Aug 1, 2022 - News

Health care subsidy expansion plan gets new life

Illustration of a stethoscope made from a coin.
Illustration: Shoshana Gordon/Axios

Massachusetts Democrats might have saved a plan to use part of the state's overwhelming budget surplus to expand health care subsidies for middle-class residents, despite Republican Gov. Charlie Baker’s efforts to kill the proposal.

What’s happening: Baker blocked an expansion of ConnectorCare, which subsidizes health care costs, in an amendment to the state's $52.7 billion budget.

  • Baker says he wants to further study the program before expanding it.
  • Lawmakers rejected Baker’s amendment and resurrected the expansion, which would take effect in June 2023.
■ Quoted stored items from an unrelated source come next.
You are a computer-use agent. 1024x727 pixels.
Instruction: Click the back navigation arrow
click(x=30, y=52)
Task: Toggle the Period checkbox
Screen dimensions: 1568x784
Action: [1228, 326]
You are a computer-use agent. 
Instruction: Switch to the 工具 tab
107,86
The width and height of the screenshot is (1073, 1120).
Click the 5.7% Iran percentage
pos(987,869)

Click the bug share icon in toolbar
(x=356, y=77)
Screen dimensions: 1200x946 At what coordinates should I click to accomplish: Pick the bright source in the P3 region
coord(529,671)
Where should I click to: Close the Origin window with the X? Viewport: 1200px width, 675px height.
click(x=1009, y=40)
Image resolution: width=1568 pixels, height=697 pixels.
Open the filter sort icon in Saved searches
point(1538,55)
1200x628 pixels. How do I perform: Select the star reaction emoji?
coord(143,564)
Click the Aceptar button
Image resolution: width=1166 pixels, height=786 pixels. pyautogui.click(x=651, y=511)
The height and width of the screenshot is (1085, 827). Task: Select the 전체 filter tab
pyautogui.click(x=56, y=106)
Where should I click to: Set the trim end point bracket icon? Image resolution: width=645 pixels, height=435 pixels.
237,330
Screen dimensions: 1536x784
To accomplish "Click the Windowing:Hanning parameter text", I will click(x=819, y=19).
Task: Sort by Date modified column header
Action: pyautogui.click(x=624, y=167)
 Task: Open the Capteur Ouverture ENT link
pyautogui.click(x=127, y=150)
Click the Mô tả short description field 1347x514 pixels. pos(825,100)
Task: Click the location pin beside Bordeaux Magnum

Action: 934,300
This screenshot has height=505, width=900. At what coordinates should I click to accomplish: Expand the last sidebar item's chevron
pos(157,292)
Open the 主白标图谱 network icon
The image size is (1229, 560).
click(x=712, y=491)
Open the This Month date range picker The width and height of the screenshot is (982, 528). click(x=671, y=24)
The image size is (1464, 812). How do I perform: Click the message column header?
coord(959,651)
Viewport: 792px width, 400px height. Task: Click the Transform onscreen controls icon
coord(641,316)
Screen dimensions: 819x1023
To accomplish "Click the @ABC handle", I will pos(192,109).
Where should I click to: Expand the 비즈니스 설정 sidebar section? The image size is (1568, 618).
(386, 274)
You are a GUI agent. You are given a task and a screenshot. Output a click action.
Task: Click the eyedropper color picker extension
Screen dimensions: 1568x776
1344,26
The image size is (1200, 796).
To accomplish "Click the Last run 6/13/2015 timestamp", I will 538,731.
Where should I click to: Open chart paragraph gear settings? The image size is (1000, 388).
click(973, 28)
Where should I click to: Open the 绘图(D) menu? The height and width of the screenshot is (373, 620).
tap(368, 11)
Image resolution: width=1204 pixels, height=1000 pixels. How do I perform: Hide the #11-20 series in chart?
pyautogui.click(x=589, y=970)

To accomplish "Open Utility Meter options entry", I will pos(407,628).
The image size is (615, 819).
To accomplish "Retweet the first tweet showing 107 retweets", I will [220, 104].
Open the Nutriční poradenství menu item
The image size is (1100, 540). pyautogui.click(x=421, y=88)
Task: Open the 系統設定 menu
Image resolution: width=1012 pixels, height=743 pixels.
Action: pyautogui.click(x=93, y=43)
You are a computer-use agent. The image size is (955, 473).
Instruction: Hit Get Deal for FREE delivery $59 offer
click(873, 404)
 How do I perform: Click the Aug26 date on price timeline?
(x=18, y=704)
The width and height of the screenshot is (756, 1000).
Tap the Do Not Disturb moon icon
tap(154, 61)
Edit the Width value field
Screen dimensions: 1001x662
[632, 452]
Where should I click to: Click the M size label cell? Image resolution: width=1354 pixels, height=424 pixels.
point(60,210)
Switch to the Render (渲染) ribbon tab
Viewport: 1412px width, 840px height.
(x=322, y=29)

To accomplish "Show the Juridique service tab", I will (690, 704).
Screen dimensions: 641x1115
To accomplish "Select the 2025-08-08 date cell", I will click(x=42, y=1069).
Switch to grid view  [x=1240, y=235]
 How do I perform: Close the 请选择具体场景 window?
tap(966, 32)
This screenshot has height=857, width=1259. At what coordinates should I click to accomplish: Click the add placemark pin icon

Why it matters: Massachusetts residents see costs rising on every corner, from the gas pump to grocery stores to utility bills.

  • Advocates say the program would offer lower premiums and deductibles, as well as other subsidies to families who are struggling but make slightly too much to get health care assistance under the current rules.

Details: The program would change eligibility to cover a person making up to $68,000 a year or a family of four making $139,000 a year — an estimated 37,000 Massachusetts residents.

  • ConnectorCare members are more likely to seek health care if their costs are subsidized, according to a 2021 Massachusetts Health Connector report.
  • Gorman Associates, which was contracted by the advocacy group Health Care For All to provide a cost analysis, projects the expansion would cost $75 million a year.

Context: Massachusetts has billions to spend from surplus tax revenue, enhanced federal Medicaid reimbursements and aid from the American Rescue Plan Act.

  • So much tax revenue was collected in the fiscal year 2022 that it triggered a 1980s law requiring the state to return a percentage of the extra funds to taxpayers, with those making more money getting more tax relief.

The other side: Baker said in his letter to lawmakers rejecting the program that he’d prefer a study, and that he believes the state should focus on enrolling people who are currently eligible but haven’t signed up.

Meanwhile, the Baker administration told legislative leaders it plans to remove $225 million from ConnectorCare's fund to close the books on fiscal 2022.

  • That’s roughly three times the projected annual cost of the expansion.
  • The ConnectorCare fund had more money left over than what was needed for this fiscal year’s caseload, per the administration.

In the weeds: Advocates say the state can afford the program without surplus tax revenues or ARPA aid.

  • Massachusetts spent some $222.5 million on 193,000 ConnectorCare enrollees in fiscal 2019 — the latest year accounted for in state financial reports. (As of this July, ConnectorCare has 141,000 enrollees.)
  • During the pandemic, the state has received more money from the feds to cover health care costs for low earners. The state expected to save at least $81 million a year in enhanced Medicaid reimbursements since ARPA took effect in 2021.

What's next: The ball is in Baker's court. He could go along with Democrats' expansion or reject it.

  • If he rejects it, lawmakers will likely wait until the next legislative session — when Massachusetts has a new governor — to try again.